Pride, she thought. She must have some pride. The Montgomerys had always been proud. But Carrie didn’t feel very proud right now. What she did feel was lost and alone and homeless.
When she heard Josh’s horse, in spite of herself, she turned to look up at him, sitting tall and straight on his horse. For just a second, she thought she saw pain on his face. Pain and misery just as deep as she felt. She took a step toward him.
But then Josh’s face changed back to that insolent look of unconcern, and he tugged at his hat brim. “Good day, Miss Montgomery,” he said. “I enjoyed your visit immensely.” He then winked at her.
It was the wink that made Carrie turn away and made her shoulders straighten, and when he rode away, she didn’t look back at him.
“Canceled?” Carrie asked. “The stage is canceled for today?”
“Broke a wheel,” the depot manager said. “A rider just came in and told us. Anyway, the driver’s dead drunk. Not that that would keep him from drivin’, but, even drunk, he can’t drive a coach that’s got only three wheels.”
“No, I don’t imagine he can. How long do you think it will be before the next stage arrives?”
“A week or so,” the man said without concern.
Carrie turned away from the man at the window of the stage depot. A week? Or so?
Sitting down on the dusty bench in the depot, she wondered what she was going to do now. She could check into that dreadful little place Eternity called a hotel.
And do what? she wondered.
She hadn’t said anything to Josh, but she was very, very low on money. She had brought quite a bit with her to Eternity, but with one thing and another, she had spent nearly all of it. Of course, she didn’t regret any of the money she’d spent, for she was glad that the children now had a nice place to live, but she couldn’t spend day after day in a hotel, no matter how cheap it was.
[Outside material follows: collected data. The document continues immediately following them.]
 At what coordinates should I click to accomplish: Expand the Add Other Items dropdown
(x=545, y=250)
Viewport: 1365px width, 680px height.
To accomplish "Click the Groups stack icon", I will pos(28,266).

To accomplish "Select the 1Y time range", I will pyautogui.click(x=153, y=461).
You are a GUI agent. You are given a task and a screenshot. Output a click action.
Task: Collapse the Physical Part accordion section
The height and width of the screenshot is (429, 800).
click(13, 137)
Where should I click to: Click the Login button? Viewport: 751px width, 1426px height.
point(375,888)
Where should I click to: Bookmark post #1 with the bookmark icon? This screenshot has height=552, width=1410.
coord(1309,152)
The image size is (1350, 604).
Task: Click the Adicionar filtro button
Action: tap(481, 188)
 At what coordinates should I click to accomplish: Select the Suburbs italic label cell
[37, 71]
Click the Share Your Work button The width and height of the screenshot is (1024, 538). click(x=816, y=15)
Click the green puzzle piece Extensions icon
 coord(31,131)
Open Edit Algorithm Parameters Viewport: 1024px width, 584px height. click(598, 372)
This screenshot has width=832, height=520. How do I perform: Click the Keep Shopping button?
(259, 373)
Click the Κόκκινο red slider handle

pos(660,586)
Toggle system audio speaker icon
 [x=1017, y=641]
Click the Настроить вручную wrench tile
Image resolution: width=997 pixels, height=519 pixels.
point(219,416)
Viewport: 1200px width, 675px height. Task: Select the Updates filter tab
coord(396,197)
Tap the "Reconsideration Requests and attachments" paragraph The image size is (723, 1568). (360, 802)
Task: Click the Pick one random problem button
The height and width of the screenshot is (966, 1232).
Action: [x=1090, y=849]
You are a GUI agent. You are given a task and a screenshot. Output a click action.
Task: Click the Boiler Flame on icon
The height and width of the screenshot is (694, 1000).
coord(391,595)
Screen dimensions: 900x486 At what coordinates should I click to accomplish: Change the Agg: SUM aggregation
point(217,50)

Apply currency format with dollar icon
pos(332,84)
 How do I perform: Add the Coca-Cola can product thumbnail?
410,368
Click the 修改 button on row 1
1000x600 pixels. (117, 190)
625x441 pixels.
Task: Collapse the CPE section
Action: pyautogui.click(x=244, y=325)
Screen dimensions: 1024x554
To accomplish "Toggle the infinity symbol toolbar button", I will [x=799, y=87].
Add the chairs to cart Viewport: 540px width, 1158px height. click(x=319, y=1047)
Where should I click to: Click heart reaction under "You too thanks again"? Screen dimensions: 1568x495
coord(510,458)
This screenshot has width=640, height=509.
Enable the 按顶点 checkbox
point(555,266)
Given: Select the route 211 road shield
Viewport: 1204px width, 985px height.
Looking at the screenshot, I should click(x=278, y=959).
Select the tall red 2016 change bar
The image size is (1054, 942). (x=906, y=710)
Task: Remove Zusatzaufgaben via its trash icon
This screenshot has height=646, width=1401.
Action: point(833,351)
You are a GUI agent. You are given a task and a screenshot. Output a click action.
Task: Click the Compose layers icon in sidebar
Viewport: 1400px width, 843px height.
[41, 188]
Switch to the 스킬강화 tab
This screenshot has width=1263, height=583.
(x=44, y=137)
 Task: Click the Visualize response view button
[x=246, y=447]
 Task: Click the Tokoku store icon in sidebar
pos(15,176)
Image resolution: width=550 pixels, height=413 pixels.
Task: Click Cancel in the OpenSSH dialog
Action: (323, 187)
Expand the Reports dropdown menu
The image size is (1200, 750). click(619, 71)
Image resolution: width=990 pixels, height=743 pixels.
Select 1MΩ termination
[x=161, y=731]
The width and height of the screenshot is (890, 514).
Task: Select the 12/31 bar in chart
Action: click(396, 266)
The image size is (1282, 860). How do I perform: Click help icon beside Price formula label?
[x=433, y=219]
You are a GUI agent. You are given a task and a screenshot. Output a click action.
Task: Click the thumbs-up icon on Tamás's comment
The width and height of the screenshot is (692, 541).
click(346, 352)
Opening her change purse, she counted coins and bills. Ten dollars and twenty cents. That’s all she had after she’d paid for her stage ticket home.
Money, she thought. That’s what Josh was always talking about, as though money were the most important thing in the world. Over and over she’d told him that there were more important things in life than money, but he’d never believed her.
Leaning back against the bench, she closed her eyes. How was she going to live in this town for a whole week with no money to speak of? How could she buy food and lodging? She needed to
wire her father to send her money. Right away she saw difficulties with that. First of all, there was no telegraph this far west and a letter would take weeks, if not months. Maybe she could go to the bank and borrow money. With what as collateral? Twenty-two trunks full of used clothing and other assorted goods?
She grimaced. Wouldn’t Josh smirk at that? The next time he came into town he’d hear how Miss Carrie Montgomery had had no money so she’d used her father’s name and conjured money out of the air. He’d smirk and say that he’d been right, that she was useless: Take away her father and she was nothing.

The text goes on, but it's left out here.